As reactions to Pentagram’s new identity for University of the Arts London demonstrated in 2012 (designed by Domenic Lippa, the Helvetica-based design aimed to unite UAL’s six art schools and provide a platform for the work of students and tutors, but was widely criticised for looking too neutral), there is, understandably, an expectation for art schools to adopt visual identities with character and a sense of personality.
“It’s such a tricky project in a creative arts institution – we have branding experts, graphics experts, people with a lot of different opinions, and we work with different visual imagery all the time, so you have to have a brand that will address all of those opinions, and work with a range of materials. The challenge is to create something that works with the work of our artists, designers, animators and film-makers,” says Ofield-Kerr.

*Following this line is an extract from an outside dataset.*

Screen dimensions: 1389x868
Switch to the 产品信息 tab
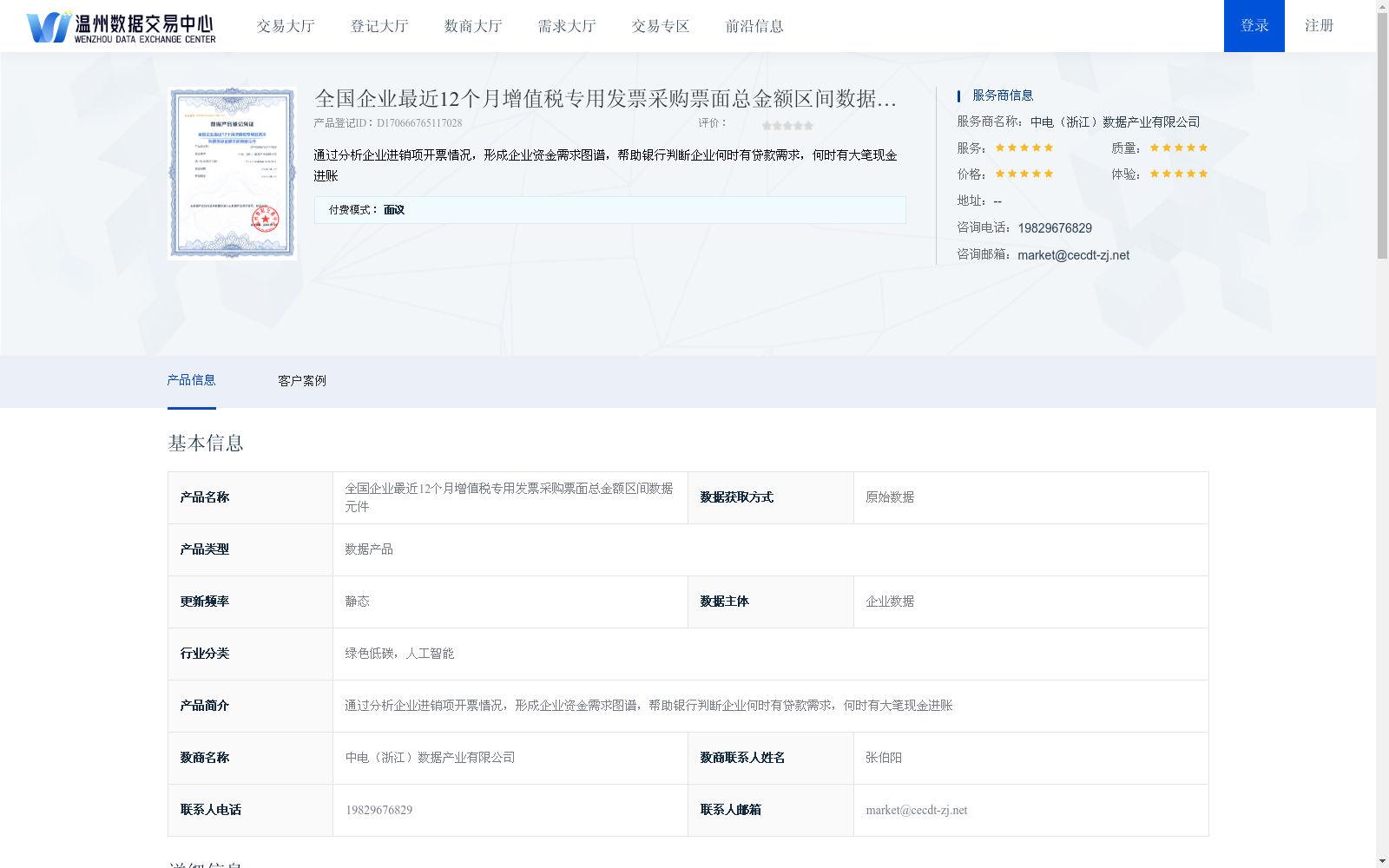192,380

With no obvious visual starting points, Spin faced a difficult task in creating a single system to unite UCA’s various schools, but has managed to create a distinctive, flexible and playful system while still hinting at the critical thinking and rigour which the college was keen to convey. Involving students in the making of a school’s identity is often discussed yet tricky to implement, but with its simple, solid design, Spin seems to have designed a system that can withstand some experimentation, and it will be interesting to see how UCA’s visual language develops over time.

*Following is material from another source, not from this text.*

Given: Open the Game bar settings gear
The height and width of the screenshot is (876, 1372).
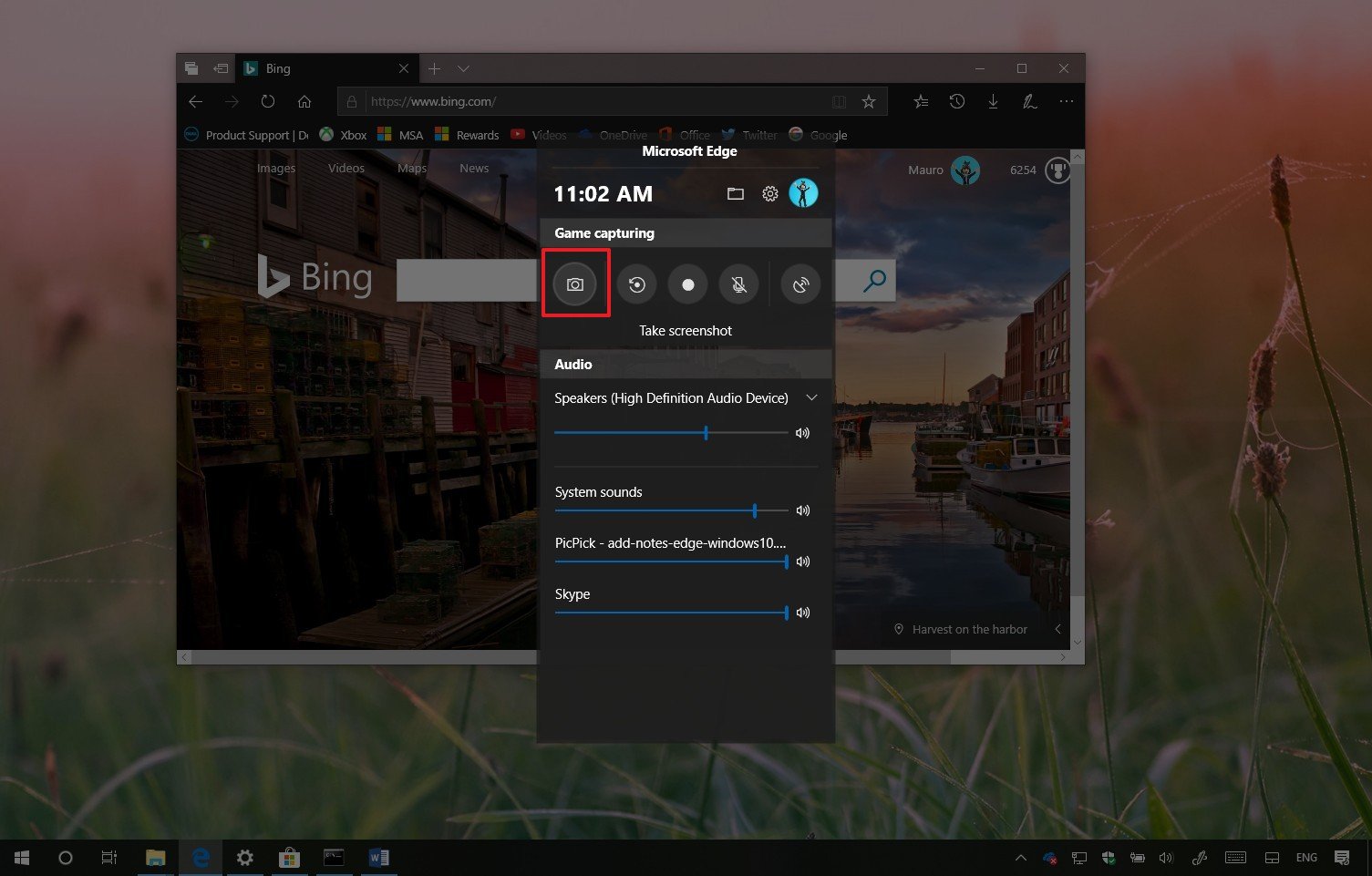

As with any college or university rebrand, there will no doubt be questions over the cost and value of this exercise but in UCA’s case, a new look was clearly needed: the old design looked more befitting of a medical corporation than a school for the creative arts, and with rising fees making students more selective in their choice of course, universities like UCA are facing real pressure to present themselves as exciting, dynamic places to study – particularly if they want to attract the attention of bright young minds from overseas. It’s still in its early stages, but it’s certainly a much more exciting and memorable look for the university.
“The response so far has been great, there’s a real sense of pride in it, and it seems like we have something that recognises the strength and diversity of UCA,” adds Ofield-Kerr.